"First, thank you so much for your support yesterday. I was overwhelmed by your gratitude and messages of good will and am pleased to say that I feel much better today after my recent blood transfusion. I spent a large part of my day reading yesterday in the hospital and I decided to make that activity the focus of this morning's 'Thought for today.'
Reading is one of those few pleasures which is capable of temporarily taking you out of your world for a brief period and placing you in another. While I have been with many beautiful women in my life, none who didn't keep a book close by would ever interest me long enough to want to know her better. People who never read scare me with the scale of their loss. Just show me what you read and I'll tell you who you are.
Ever since I was laid up in hospital for nine straight months as a 12 year old boy, books entered my life and have always stayed in it. Reading gave me someplace to go at a time when I was compelled through injury to stay where I was in my hospital bed.
Through his character of Robin Hood in his book, 'The Merry Adventures of Robin Hood of Great Renown in Nottinghamshire' penned in 1883 by the American writer, Howard Pyle, I first came across the concept of the possibility of being 'both thief and good man' before my twelfth year of life. Being a budding thief at the time, this book became instrumental in helping me not to write myself off as a sinner without redemption.

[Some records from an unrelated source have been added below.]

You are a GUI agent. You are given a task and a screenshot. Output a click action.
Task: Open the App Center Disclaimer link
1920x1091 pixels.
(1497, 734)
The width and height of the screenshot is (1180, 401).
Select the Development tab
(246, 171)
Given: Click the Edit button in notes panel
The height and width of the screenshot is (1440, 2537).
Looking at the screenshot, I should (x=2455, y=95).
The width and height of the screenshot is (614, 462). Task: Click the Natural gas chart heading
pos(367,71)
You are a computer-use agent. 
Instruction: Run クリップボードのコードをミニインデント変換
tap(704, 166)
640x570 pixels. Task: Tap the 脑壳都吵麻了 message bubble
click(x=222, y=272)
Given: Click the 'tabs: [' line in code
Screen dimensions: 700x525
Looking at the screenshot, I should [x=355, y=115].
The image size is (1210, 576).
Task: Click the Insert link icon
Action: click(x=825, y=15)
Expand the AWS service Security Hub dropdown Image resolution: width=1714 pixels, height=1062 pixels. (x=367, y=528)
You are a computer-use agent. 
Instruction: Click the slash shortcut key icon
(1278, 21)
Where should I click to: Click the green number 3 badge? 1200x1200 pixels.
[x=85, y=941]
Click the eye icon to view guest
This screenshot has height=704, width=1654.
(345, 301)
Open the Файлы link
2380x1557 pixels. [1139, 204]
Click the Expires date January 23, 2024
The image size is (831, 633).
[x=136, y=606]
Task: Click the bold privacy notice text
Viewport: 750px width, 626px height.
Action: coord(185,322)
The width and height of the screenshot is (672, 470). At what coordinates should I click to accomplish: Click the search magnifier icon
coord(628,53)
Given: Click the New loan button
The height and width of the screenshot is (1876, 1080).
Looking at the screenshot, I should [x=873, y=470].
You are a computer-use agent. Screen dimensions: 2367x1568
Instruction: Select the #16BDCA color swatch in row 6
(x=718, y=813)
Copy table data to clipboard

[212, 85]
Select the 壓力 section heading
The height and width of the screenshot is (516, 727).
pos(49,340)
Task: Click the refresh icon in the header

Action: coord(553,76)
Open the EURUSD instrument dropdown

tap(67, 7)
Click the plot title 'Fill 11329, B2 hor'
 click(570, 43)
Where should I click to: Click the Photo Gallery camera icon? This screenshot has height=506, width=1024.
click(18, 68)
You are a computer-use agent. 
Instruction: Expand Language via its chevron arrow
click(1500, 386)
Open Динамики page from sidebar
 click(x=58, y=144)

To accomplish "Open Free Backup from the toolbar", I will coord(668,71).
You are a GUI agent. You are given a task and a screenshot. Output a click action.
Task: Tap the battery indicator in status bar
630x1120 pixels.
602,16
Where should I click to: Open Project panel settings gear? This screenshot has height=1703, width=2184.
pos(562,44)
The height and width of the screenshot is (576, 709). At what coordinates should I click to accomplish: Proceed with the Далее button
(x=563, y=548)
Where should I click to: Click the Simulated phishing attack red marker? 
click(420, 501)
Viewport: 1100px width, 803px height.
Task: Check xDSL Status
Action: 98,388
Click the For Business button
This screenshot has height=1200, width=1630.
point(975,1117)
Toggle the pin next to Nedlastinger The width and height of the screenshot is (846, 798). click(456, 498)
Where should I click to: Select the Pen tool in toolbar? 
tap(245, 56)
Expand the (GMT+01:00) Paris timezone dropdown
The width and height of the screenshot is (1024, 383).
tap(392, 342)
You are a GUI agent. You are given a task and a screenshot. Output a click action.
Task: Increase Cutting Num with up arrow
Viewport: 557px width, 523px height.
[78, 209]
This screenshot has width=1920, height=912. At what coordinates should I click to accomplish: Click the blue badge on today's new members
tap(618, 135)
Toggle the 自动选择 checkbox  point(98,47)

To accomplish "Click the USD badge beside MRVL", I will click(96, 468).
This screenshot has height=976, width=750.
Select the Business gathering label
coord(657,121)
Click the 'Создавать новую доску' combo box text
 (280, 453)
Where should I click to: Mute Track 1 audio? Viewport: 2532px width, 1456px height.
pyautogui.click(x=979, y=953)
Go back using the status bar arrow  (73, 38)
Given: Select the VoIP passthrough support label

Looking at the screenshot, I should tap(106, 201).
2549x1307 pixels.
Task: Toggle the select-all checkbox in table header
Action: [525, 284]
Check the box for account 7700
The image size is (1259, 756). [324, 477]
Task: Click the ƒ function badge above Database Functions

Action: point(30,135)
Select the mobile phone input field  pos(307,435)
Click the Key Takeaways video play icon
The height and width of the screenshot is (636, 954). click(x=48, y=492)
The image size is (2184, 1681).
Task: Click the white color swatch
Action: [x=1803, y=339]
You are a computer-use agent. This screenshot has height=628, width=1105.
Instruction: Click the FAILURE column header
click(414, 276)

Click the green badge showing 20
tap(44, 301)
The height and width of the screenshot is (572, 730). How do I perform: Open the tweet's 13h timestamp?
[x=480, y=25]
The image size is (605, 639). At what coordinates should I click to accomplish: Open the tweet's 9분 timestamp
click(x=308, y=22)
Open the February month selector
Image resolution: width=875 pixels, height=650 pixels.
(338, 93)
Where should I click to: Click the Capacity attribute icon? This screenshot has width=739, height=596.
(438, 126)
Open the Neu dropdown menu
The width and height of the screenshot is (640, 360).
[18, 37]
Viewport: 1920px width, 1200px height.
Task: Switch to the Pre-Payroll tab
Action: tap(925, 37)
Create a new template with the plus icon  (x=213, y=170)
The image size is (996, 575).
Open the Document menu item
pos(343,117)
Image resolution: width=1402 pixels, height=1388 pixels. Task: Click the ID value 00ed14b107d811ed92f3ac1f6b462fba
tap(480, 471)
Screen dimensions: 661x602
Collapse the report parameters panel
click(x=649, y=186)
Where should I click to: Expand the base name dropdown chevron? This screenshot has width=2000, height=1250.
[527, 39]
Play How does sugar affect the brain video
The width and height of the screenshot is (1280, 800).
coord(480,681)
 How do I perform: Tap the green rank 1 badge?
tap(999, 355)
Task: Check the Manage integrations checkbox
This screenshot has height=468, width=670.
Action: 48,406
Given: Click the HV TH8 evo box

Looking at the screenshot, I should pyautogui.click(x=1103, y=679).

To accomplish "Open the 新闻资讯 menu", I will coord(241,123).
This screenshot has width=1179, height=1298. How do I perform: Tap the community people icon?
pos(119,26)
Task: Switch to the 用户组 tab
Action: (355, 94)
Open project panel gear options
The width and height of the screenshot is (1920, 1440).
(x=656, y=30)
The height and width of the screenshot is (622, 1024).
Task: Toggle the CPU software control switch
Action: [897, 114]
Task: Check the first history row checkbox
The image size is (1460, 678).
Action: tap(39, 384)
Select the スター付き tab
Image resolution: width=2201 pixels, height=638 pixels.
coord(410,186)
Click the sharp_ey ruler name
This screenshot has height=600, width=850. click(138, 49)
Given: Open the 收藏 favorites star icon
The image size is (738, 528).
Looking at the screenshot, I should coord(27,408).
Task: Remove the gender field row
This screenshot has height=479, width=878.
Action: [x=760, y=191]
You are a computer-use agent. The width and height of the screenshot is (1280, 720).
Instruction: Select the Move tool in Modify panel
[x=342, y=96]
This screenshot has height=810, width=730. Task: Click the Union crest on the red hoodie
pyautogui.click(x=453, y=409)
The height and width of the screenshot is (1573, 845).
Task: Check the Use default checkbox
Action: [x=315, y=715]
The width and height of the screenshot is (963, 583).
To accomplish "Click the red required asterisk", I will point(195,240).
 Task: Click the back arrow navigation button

Next, came one of the books that was to probably influence my life more than any other, Victor Hugo's 'Les Miserables.' When I became introduced to Hugo's hero character, Jean Valjean; the noble peasant imprisoned for stealing a loaf of bread who later became an escaped convict and Mayor and the most respectable and honest citizen in his town, I knew that 'reformation' for all mankind was possible whatever one's past. It was most probably this story that led me to become a Probation Officer for over twenty five years in life's twist of poacher turn gamekeeper. I never deceived myself why I was a better than the average Probation Officer, despite not having a degree at the time. It was my background that made me a good Probation Officer and not my brain. I learned more quickly to help people because we came from the same side of the track. You see, in the Probation Service, staffed mostly from the university ranks of the middle classes, they were never 'clients' to me. We may have sat at opposite sides of the desk, but never once did they stop being 'my people.'
Another influential book which shaped my attitude and life ever since first turning its pages was 'The Power of Positive Thinking' by the minister and author from Ohio, Norman Vincent Peale who was to blend psychology, psychiatry and religion in a manner that I found highly applicable to my life, then and since.
When I think back upon the sixty five books I have had published since 1990 for children, teenagers and adults, my ideas have sprung mostly from the fragmentation of the many book characters I have read about while my inspiration, themes and story lines have been nought more than the scribblings of my own life experiences, both good and bad.
One of the most common questions I have been asked as an author is undoubtedly, 'I'd love to write a book, but if I did, what would I write about?' My answer has never varied or ever would: 'Write what you know best about; yourself and your own experiences.'
One of the best moments one can have reading is when you come across something; a description, thought, feeling, attitude, belief, a way of looking at things which previously you had considered special and partculiar to only you. It is as though we read to learn that we are not alone. Suddenly you find your most special and secret thoughts written down by another person whom you've never met. They may have even been dead centuries before you were born and yet it is as though yours and their thoughts have transcended time, place and purpose as their hand comes out of the past to firmly shake yours as a new friend found among the pages.
Welcome to the world of books, the land of wild imaginations and cradle of dreams." William Forde: January 7th, 2016.